* DOCUMENT TEXT
-------------------------

In 1969, Brown encouraged Low to leave The Quin Tikis and offered to sign him to his label, Joe Brown Records, as a solo artist. Low agreed. In 1970 he debuted with the albums Presenting The Golden Voice Of Eddie Low and The Voice In A Million. In 1971, Low recorded an EP with John Hore named Eddie Low and John Hore Live. In November that year, Low reunited with Morrison and performed a nightly show along with Billy Peters.

By the mid-1970s, Low had released 11 singles through Brown and several albums and EPs, including a single with his daughter Marie, "Daddy What If". His music received heavy airplay on country radio stations. He began touring in North America, visiting Nashville twice in 1972 and 1973, and visiting Canada on an extended six month tour, recording the live album Eddie Low in USA and Canada which was released in 1976. Following this, Low took a hiatus from recording and releasing new material. He performed locally in the late 70s, including a guest appearance on A Touch of Country, filmed in Christchurch and broadcast on South Pacific Television in 1977.

=== 1980–1996: Return to studio, MAL Records, and recognition ===
In 1980, Low signed to RCA Records and returned with Eddie Low Sings (Songs of Home). Over the next four years, Low released four more albums: Easy Temptations, Blue Smoke, Country Greats and Heart and Soul. Low also periodically visited Christchurch to appear on episodes of That's Country, a TVNZ show hosted by Ray Columbus.

Low received a number of awards and honours during this period, increasingly recognised for his contributions to music. In 1980, he received the New Zealand Entertainer and Songwriter of the Year award. In 1983, he was inducted into the Australian Country Music Hands of Fame with his hand print immortalized at the Tamworth monument. In 1984, he received the Variety Artists Club Scroll of Honour.

In 1986, Low started his own record label, MAL Records (later known as MAL Music Promotions) named after his daughter Maria Ann Low, who he had sung with in the 1975 single "Daddy What If". He released his single "I Am Me" through his label, a reflective piece on his blindness and his feelings about being considered handicapped. Also released through his label was Turning Back The Clock and the two-disc album Land of my Mother, Land of my Father.

In 1992, Low released the album Eddie Low through RCA Records. The following year, he was inducted into the New Zealand Hands of Fame at the monument in Gore. In 1996, Low re-released Heart and Soul through BMG and released the compilation album Eddie Low: New Zealand’s International Singing Star.

=== 1997–2012: New Zealand Highwaymen and renewed success ===
In 2004, Rajon Music re-released Turning Back The Clock and Land of my Mother, Land of my Father as a three-disc collection.

Throughout the 2000s, Low toured across New Zealand, including in 2003 with his Roy Orbison tribute show, and reuniting with John Hore for the Highway of Legends tour with Gray Bartlett and Brendan Dugan. In 2008, Low and his wife left their home in Sydney and moved to Christchurch to live.

-------------------------

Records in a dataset
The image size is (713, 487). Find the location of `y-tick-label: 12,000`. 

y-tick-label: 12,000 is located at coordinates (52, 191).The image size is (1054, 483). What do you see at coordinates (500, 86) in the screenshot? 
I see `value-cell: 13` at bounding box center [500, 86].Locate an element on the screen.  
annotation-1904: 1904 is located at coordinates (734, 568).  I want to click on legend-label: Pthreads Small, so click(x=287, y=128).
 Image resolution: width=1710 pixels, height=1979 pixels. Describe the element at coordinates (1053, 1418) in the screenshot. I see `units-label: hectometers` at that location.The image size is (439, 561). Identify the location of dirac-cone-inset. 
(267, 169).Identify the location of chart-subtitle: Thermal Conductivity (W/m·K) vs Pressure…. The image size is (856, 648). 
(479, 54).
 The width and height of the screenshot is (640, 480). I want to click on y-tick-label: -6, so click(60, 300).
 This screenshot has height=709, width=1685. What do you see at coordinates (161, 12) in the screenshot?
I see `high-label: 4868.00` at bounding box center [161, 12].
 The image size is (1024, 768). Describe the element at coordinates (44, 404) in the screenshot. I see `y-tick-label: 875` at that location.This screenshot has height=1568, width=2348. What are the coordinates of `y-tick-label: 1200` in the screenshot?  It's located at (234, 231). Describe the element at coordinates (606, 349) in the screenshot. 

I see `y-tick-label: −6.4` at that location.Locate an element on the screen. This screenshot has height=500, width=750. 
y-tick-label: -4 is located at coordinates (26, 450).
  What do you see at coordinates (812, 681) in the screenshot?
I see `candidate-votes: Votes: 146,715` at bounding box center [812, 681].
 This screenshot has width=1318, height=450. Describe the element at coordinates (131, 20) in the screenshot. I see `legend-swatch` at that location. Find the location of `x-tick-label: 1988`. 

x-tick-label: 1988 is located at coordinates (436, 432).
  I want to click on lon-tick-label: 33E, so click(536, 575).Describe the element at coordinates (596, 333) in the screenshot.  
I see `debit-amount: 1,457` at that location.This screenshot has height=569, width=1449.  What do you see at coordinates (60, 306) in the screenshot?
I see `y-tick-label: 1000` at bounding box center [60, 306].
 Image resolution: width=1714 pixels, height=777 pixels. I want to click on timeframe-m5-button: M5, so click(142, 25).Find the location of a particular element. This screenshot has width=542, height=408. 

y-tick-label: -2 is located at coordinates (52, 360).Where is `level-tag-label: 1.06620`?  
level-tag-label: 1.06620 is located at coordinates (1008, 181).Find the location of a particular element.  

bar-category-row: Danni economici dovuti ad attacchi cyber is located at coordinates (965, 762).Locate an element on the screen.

-------------------------

* PROBLEM REQUIREMENTS
Resume the account of Eddie Low's music career, picking up right after its final sentence.

* WRITTEN REPLY
In 2006, Low's long career and contributions were recognised and he was awarded the Member of the New Zealand Order of Merit for services to music in the 2006 Queen's Birthday Honours.

In 2011, Low released The Voice In A Million (The Very Best Of Eddie Low), a compilation album reflecting on highlights of his career. The album was a commercial success going platinum, spending twenty two weeks on the charts, including two weeks peaking at number two, and reviving mainstream interest in Low's catalogue. It was the fifteenth best-selling album in New Zealand that year and the fourth best-selling album by a New Zealand artist in 2011. He followed up in 2012 with Icon released by Sony Music, and founded a new record company called EdRab Music, spelled as a blend of "Eddie Rabbit", a reference to his wife Kathleen who was affectionately nicknamed "bunny".

=== 2013–2024: Final projects and illness ===
In 2017, Low released This Could Be the Last Time through his label EbRab.

In February 2019, while touring in Australia, his wife Kathleen suddenly died of a heart attack. Her body was flown back to Christchurch where a service was held. Low went into a period of mourning and began losing weight. His daughter, Tania, was a cancer nurse and became concerned for Low as he began showing symptoms of illness, pushing him to see a doctor, which confirmed cancer. Low had a series of operations to remove a tumors, and his health initially improved.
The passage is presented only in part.